Penghina di Medsos Minta Maaf Setelah Ada Mediasi Dari Polres Sibolga
METRORAKYAT.COM | TAPTENG – Pembuat status di sebuah Media Sosial (Medsos) Facebook Ratna Dewi(25), yang menyinggung perasaan dari Eva Pakpahan, akhirnya meminta maaf. Ratna Dewi (25) warga jalan Cendrawasih Kelurahan Pancuran Bambu, Kecamatan Sibolga Sambas. Kota Sibolga meminta maaf setelah pihak dari Polres Sibolga melakukan mediasi bagi kedua pihak, Kamis (26/10) diruangan Kasat Reskrim Polres Sibolga.
Pantauan dilapangan, Ratna Dewi yang didampingi oleh suaminya Rahmad Juliandi Marbun meminta maaf kepada Eva Krisnawati Pakpahan yang merupakan korban penghinaan. Disaksikan oleh Kasat Reskrim, KBO Reskrim, Kanit Piter, Kanit Tipikor Polres Sibolga, Babinkamtibmas Kelurahan Pancuran Bambu dan Kepala Lingkungan (Kepling).
Ratna Dewi yang didampingi suaminya mengatakan bahwa dirinya hilaf dan memohon maaf kepada pihak keluarga dari Rizky Simanjutak terutama kepada Eva Krinawati Pakpahan atas perbuatan yang telah saya lakukan, saya berjanji tidak akan mengulangi perbuatan itu lagi yang dapat menyinggung perasaan dari pada Eva Pakpahan.
“Saya sangat berterimakasih kepada Polres Sibolga melalui Personil Reskrim Polres Sibolga, karena dapat mempertumukan kami untuk melakukan mediasi. Saya berjanji tidak akan mengulangi perbuatan itu lagi, apabila nantinya masalah itu terulang kembali maka saya bersedia diproses sesuai dengan hukum yang berlaku,” ucapnya sambil menangis
Senada juga disampaikan Eva Kristinawati Pakpahan yang didampingi suaminya mengungkapkan bahwa dirinya sebenarnya merasa kesal atas tindakan yang dilakukan oleh Ratna Dewi, walaupun demikian saya sangat menyambut baik tindakan yang dilakukan oleh Polres Sibolga yang melakukan mediasi terhadap kami.
“Maka melalui mediasi ini, saya menerima permohonan maaf dari pada Ratna Dewi.

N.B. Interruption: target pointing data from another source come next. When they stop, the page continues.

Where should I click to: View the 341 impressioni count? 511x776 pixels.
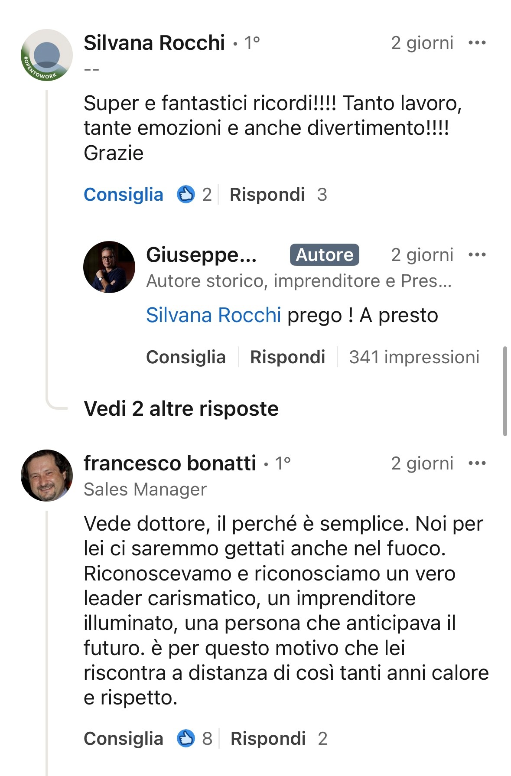tap(414, 357)
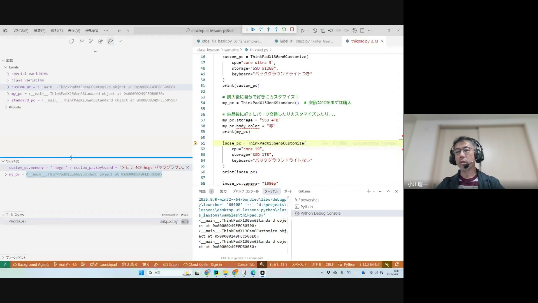538x303 pixels.
Task: Expand the custom_pc variable
Action: (8, 87)
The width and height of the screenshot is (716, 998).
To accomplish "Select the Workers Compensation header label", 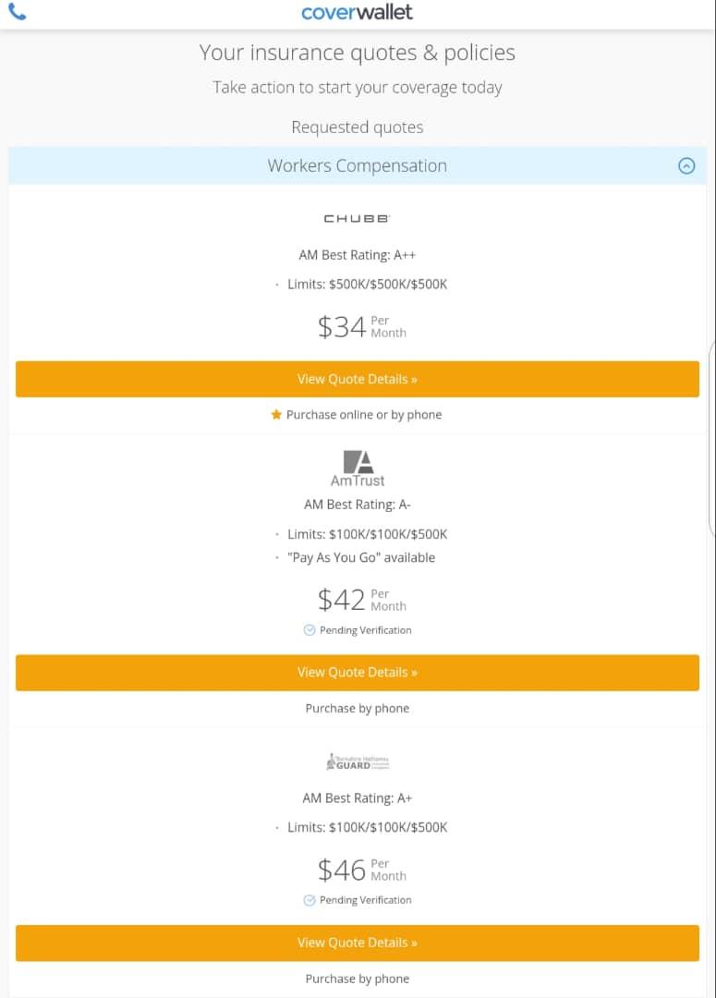I will 357,166.
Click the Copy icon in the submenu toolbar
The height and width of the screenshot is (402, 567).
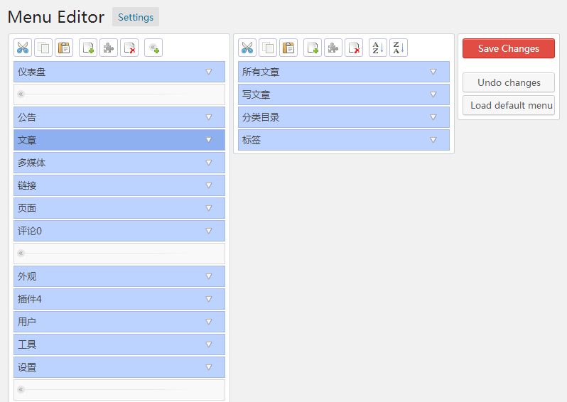coord(268,48)
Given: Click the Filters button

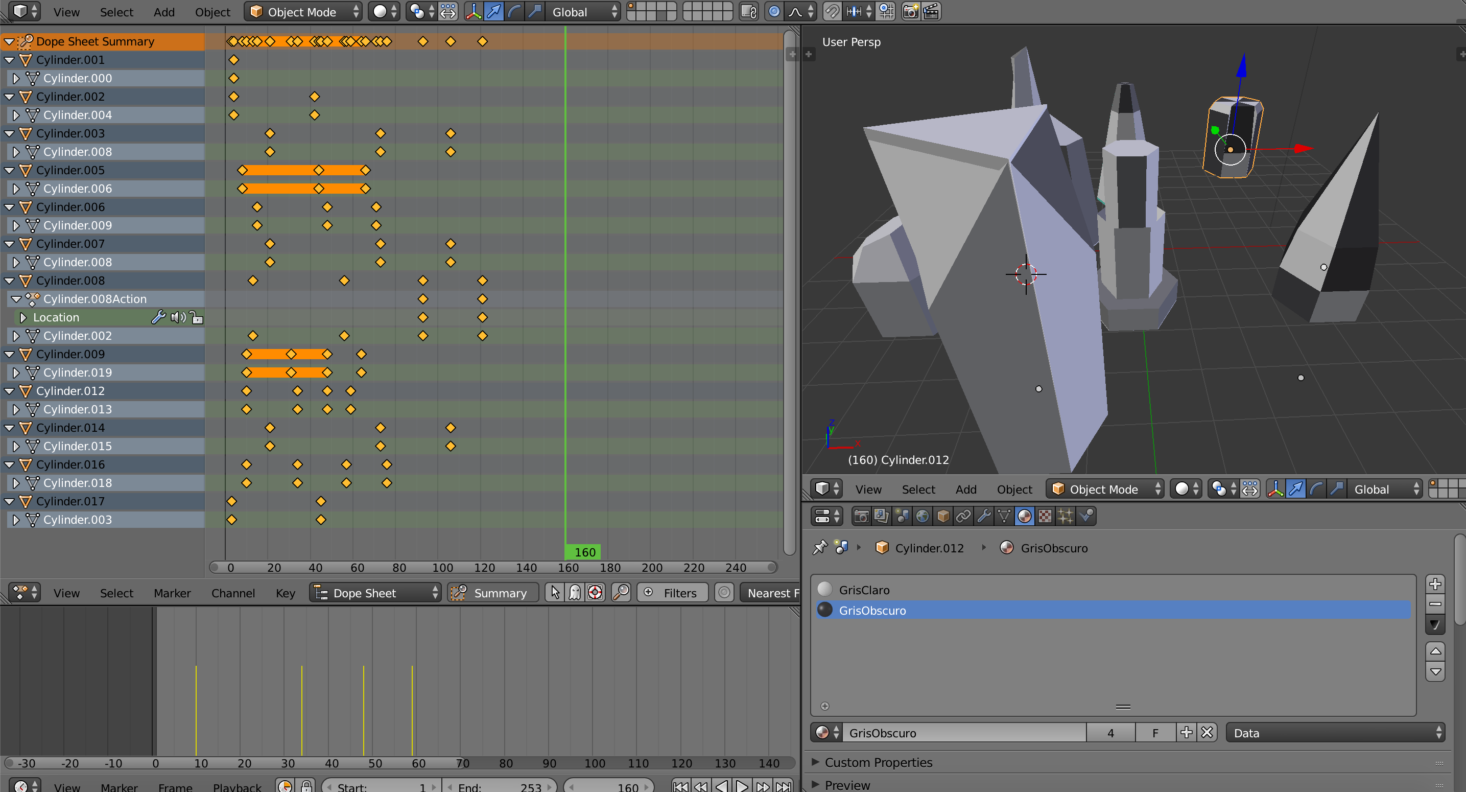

Dan meminta kepada Ratna Dewi agar jangan mengulangi perbuatannya lagi, dan saya juga mengingin kepada Ratna Dewi agar membuat status permohonan maaf di Medsos Facebook miliknya,” ungkapnya
Sementara itu, Kasat Reskrim Polres Sibolga AKP Agus Aditama ketika dikonfirmasi mengatakan sebagai aparat penegak hukum yang ada di Polres Sibolga kita sudah lakukan mediasi bagi kedua belah pihak. Sebab kami tampil sebagai pelayan kepada masyarakat yang ada di Kota Sibolga, saya atas Polres Sibolga melalui Reskrim Sibolga mengucapkan terimakasih, karena wing – wing solusinya bisa tercapai.
“Mudah – mudahan ini bisa menjadi hikmah, dan tali silaturahmi bisa tersambung dan jangan sampai terputus. Kepada Ratna Dewi kami minta agar jangan mengulangi perbuatan itu lagi, jadi kedapanya agar jangan sembarangan menggunakan Medsos Facebook. Karena ini adalah jaman era ITE, dan undang – undangnya sudah diatur. Kalau terjadi dan terulang lagi, kita tak akan selesaikan secara mediasi lagi seperti ini. Mungkin akan menjadi proses hukum,” jelasnya. (MR/mr).